Problem details
Find the word "Given" in the material below and gather every line that contains it.

*** Material provided

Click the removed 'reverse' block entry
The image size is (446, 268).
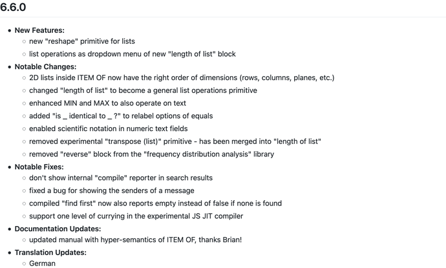(152, 154)
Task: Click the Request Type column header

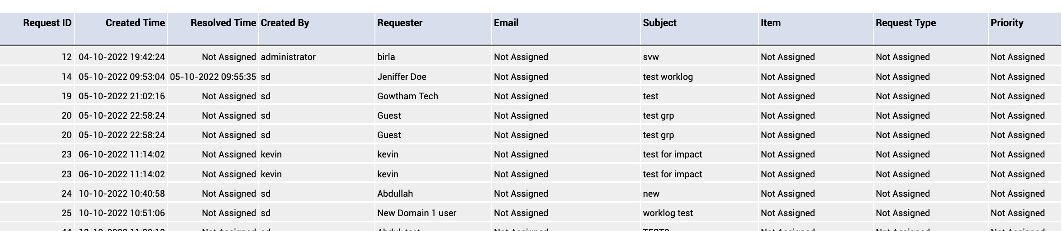Action: tap(906, 23)
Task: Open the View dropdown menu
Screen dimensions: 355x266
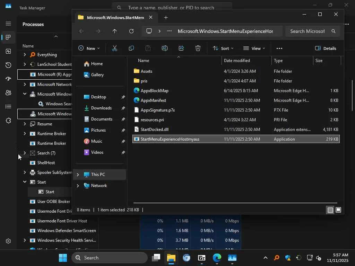Action: [x=254, y=48]
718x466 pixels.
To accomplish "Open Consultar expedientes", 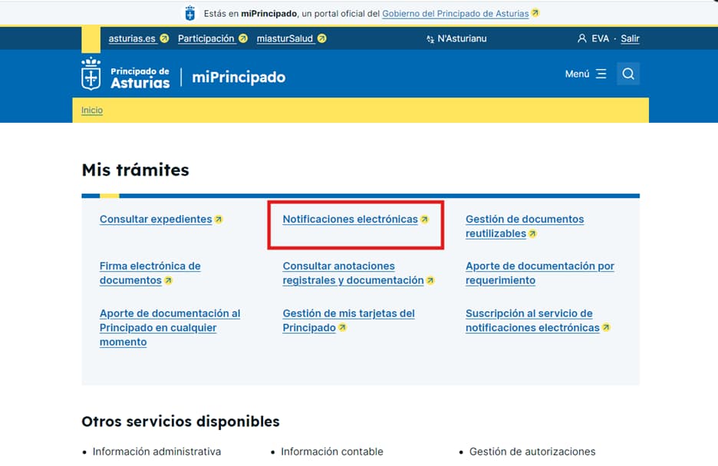I will pos(156,220).
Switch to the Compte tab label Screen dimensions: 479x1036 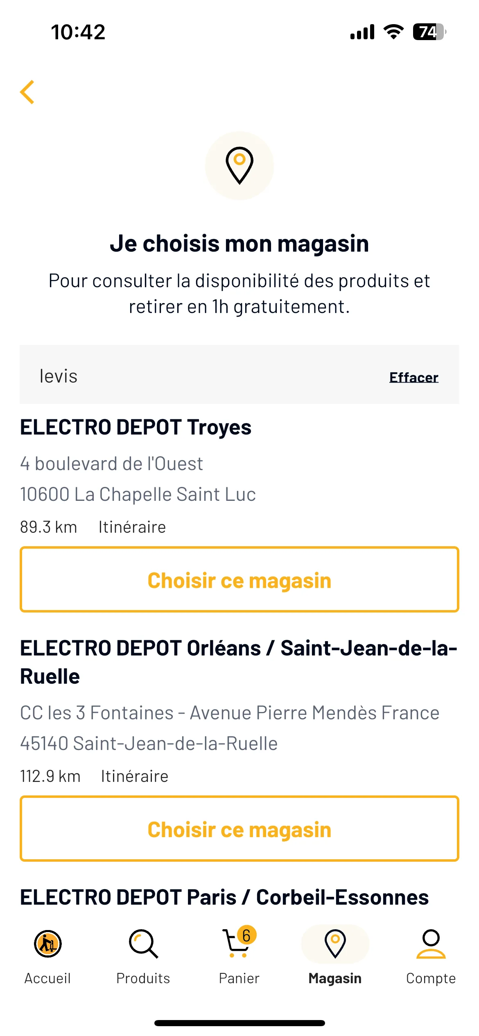point(431,978)
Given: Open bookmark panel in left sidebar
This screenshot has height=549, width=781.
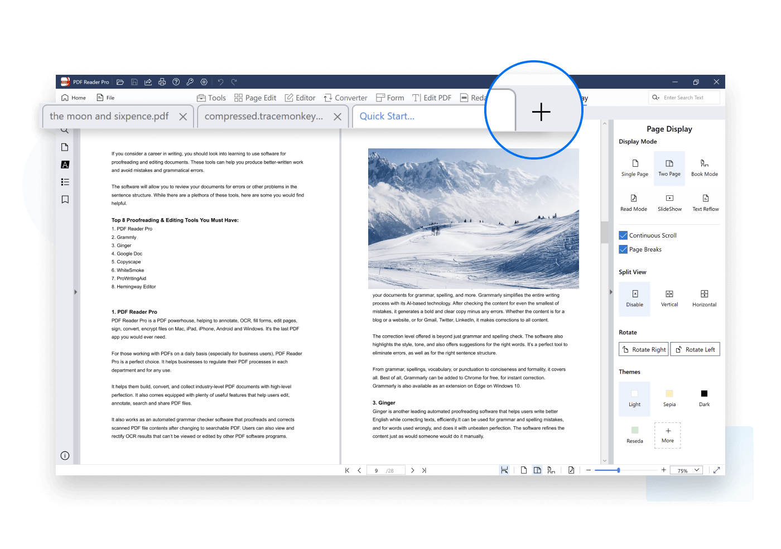Looking at the screenshot, I should pyautogui.click(x=65, y=200).
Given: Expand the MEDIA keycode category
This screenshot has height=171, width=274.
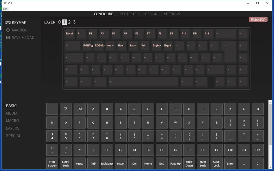Looking at the screenshot, I should click(x=12, y=113).
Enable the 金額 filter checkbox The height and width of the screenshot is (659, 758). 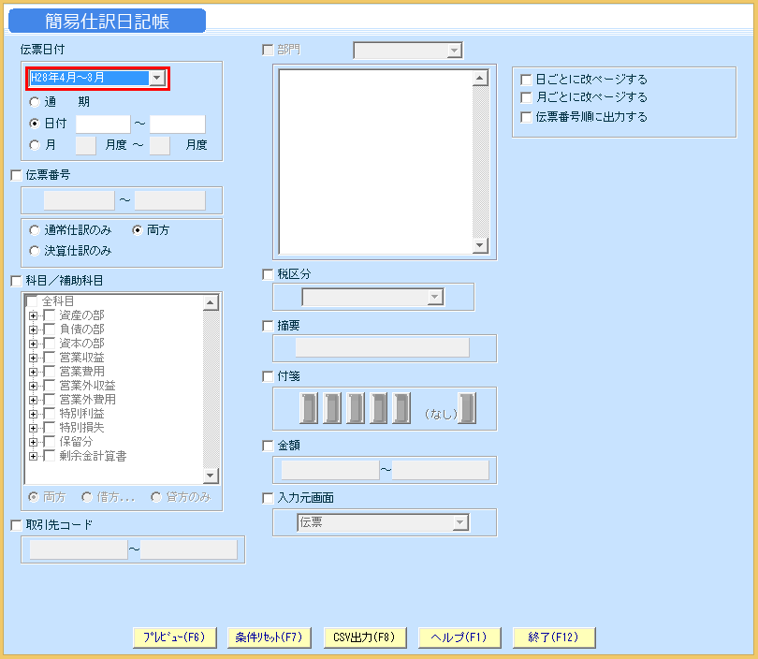click(269, 446)
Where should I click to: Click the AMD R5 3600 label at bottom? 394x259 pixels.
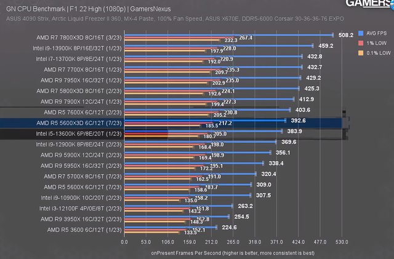tap(84, 229)
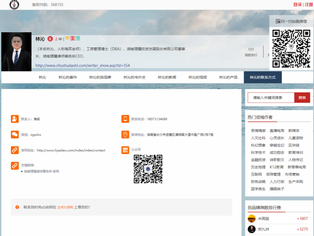
Task: Select the 林沁的联系方式 tab
Action: [263, 77]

******

Solution for this problem
Given: Open bookmark panel in left sidebar
Given: Expand the MEDIA keycode category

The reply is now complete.